Here’s my top seven feature list to look out for when choosing a blog hosting tool:

  1. Plenty of easy to customize themes – this is the starting point for any blog. While some people are gifted enough to start from scratch when building a theme for a blog, most of us pick and existing theme and modify it slightly to fit our needs and to reflect our individual tastes.
  2. Tagging and RSS – Tagging allows you to categorize posts, which allows for easy sorting and presentation of posts by topic. RSS allows you to share your content with others in a simple, easy to use format. RSS is a big topic. I’ll talk about it more in a future post. For the time being, let’s just say it’s a must have for your blog.
  3. Word-like editing tools – the ability to bold, italicize, change fonts/colours/sizes, add photos and videos and preview and auto-save your posts should be a gimme for most current blogging tools.
  4. Stats – what good is a blogging tool if you are unable to measure your blog traffic? If your blog tool doesn’t have a built-in stats program, don’t worry. There are some standalone options (Google Analytics is one of the biggies) that level the playing field.
  5. Spam Protection – Within a few days of setting up a blog and having it indexed by major search engines, your blog is likely to be overrun by spam. Automated or manual, there are plenty of spam writers out there that will do their best to inundate your site with ads for less-than-desirable content. So, having some sort of spam mechanism in place is helpful in keeping your content clean and professional.
  6. Ability to back up your content offline – You spend a lot of time building your blog. You should be able to take that data with you and save it offline. Some blogging platforms allow content to easily be exported. Others aren’t so user-friendly in this regard. I think it’s important to have an easy way to get at your content and take it with you.
  7. Easy Customization – this is perhaps the most important feature. We all agree that a blog is an extension of the writer. It should be personal. It should reflect the writer’s online personality. And it should allow for easy customizations, tweaks and hacks if and when the writer wants them. Adequate security controls should be in place so that a blog does not get compromised, but all of that security stuff should go on behind the scenes, leaving the blogger with the freedom to build and maintain the blog they want.

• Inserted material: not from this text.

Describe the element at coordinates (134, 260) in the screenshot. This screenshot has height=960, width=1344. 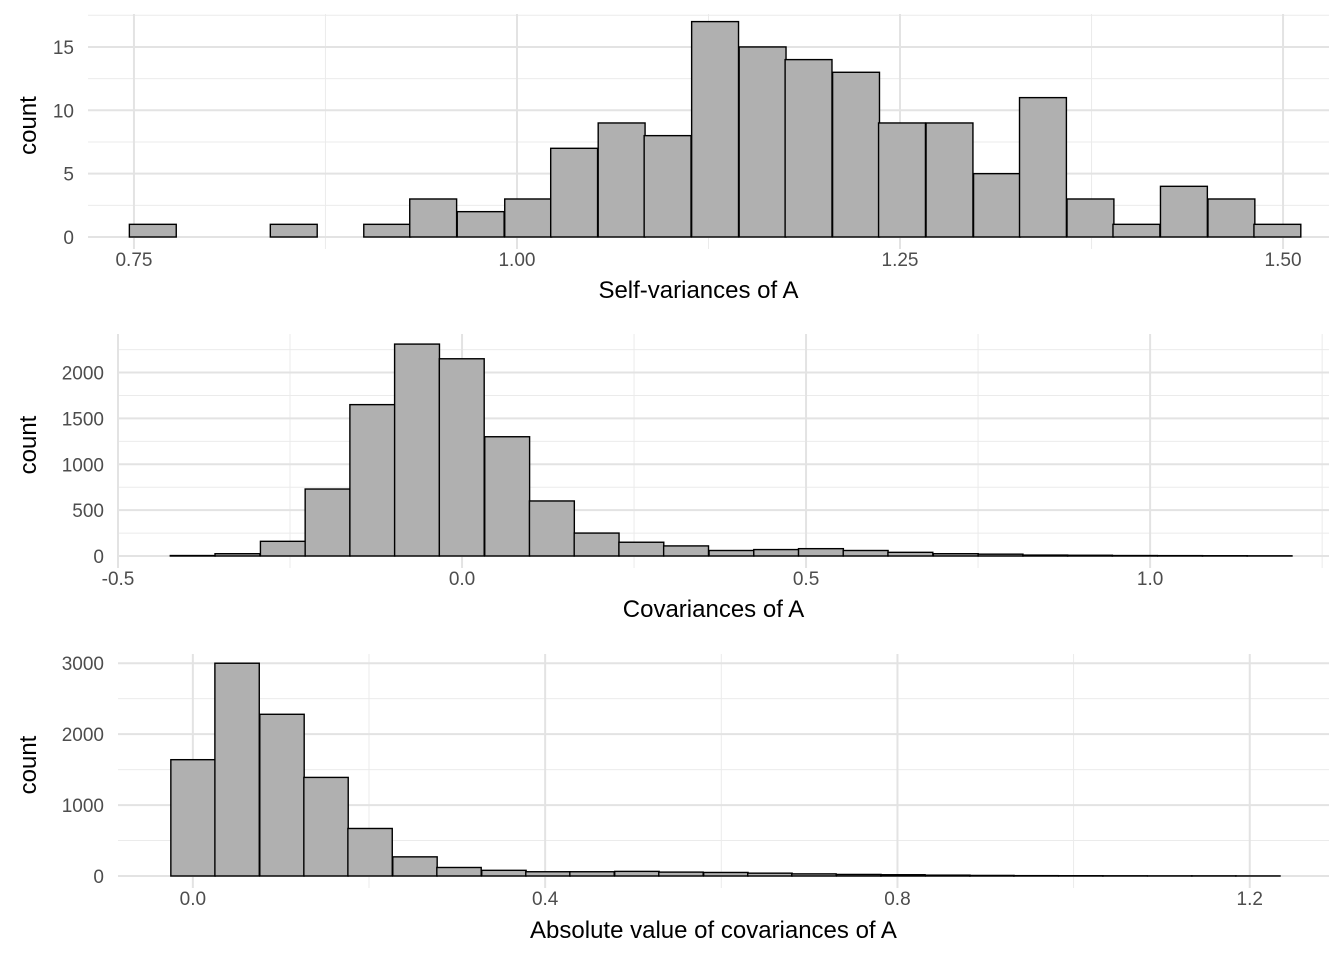
I see `x-tick-label: 0.75` at that location.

Javascript, custom widgets and some sort of API should be the bare minimum in this regard.

For me, these are the main features that any blogging platform MUST have. And fortunately, the main blogging platforms out there offer these features and plenty more. And even better, most of the main blogging platforms provide the ability to use all of these features FOR FREE!

And for those of you that are wondering, “which blog platforms are you referring to”, well look no further than my ever-expanding list of blog tools.

So there you have it. OVer the next few posts, I’ll work through this “Group of 7” to explain each feature in more detail and to give you the ins and outs of using these features to their fullest.

Talk soon!


By Todd Dow

Author, Geek, CF fundraiser & Cancer Survivor. My family, baseball, infosec, privacy & devops are a few of my favorite things.

6 replies on “Top 7 Features of a good blog”

I agree with your 7 points (Spam and customisability in particular), but what about the community behind the product?

Taking WordPress as an example, how good would WordPress be without all of the plugin and theme developers? Or the people in the support boards?

I think that the community behind a system is the best way of gauging a system’s potential.